David Siik's science-backed routine combines incline, speed, plyometrics and core-strengthening moves.

If you ask David Siik, every body—not just those lacing up for a road race—should prioritize endurance, and there's no better way to do that than with running. "We as a society have spent the last 20 to 30 years trying to find every shortcut, every gimmick, every flashy, fun way to smile your way through a workout," he says. "But if you really want to make a change—you can put this on my tombstone—there’s nothing in this world that will affect your body more quickly or more naturally than running."

Below, Siik outlines the elements of an endurance-building routine, the benefits of which extend beyond a half-marathon personal best. "When you put yourself in that environment where you force yourself to endure, the changes are so dramatic for people," he says. "The ability to breathe better, the ability to handle other kinds of workouts. And, of course, the greatest benefit is that your stomach gets very flat, it’s the cherry on top of running." 

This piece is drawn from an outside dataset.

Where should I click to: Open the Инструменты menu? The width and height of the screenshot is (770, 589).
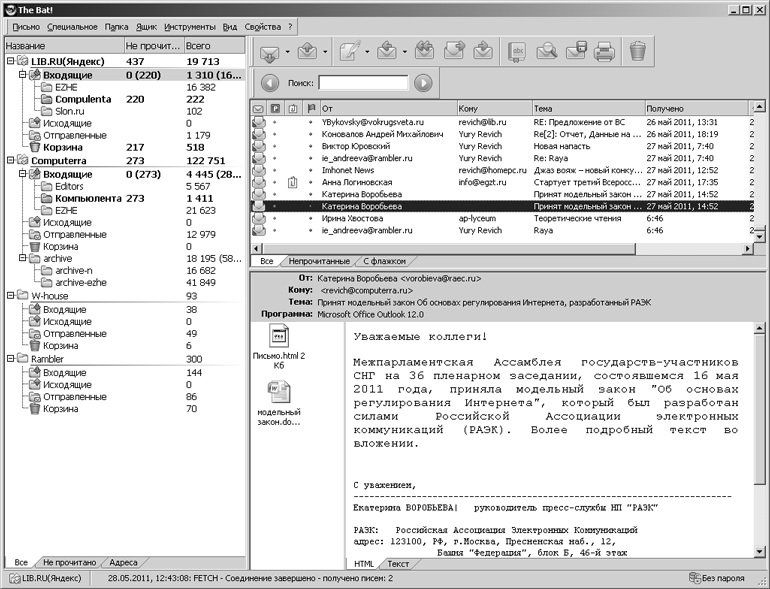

Use this six-element session to get your best body ever: 

(1) WARM-UP: Dynamic Stretches 
Start with some jogging. “The running community believes in jogging first, which is why in track practice you always run a lap, and then you do your dynamic warm-up,” says Siik. Focus on dynamic movements such as side-to-side lunges, hip rotations, side shuffles, and leg swings. 

(2) INCLINE INTERVALS
Sprint 1 minute (6-9 mph) at 0% incline
Rest 1 minute (slow jog)
Repeat at inclines of 1, 2, 3, 4 and 5%, respectively

Then, reduce speed by 2-3 points and repeat series at inclines of 7, 8, 9 and 10%
*Do not sprint above a 5% incline. 

(3) SPRINT INTERVALS
Sprint for 10 to 20 seconds
Do 10 plyometric movements such as jump squats or jumping lunges
Rest 10 seconds
Repeat 10 times 

(4) CORE MOVES

a. Side Plank Dips
Place left hand on treadmill and extend legs out to side on ground, feet stacked and reach right arm to sky (as shown). Keep from sinking into your shoulder. Slowly dip left hip towards treadmill, then return to start. Do 10-12 reps. 

(b) Sprint-Kicks 
Lie on treadmill with arms braced on railing, knees bent into chest (as shown), and explode legs straight out in front of you; return to start, lifting butt as legs come in toward chest. Do 10-12 reps.

(c) Starfish 
Lie on treadmill with feet flat on ground, knees bent, arms extended overhead. Inhale, then exhale as you kick right leg and left arm up, tapping right toe with left hand. Repeat on opposite side for one rep, moving slowly and with control. Do 10-12 reps.

(d) Jumping Jack Plank
Start in plank position, hands on ground and feet on treadmill (as shown). Engage abs and keep hips lifted as you slowly step the right foot out to the right, then back to start, then the left foot to the left and back to start for one rep. Do 10-12 reps. For a more advanced move, jump feet out and in for 10-12 reps.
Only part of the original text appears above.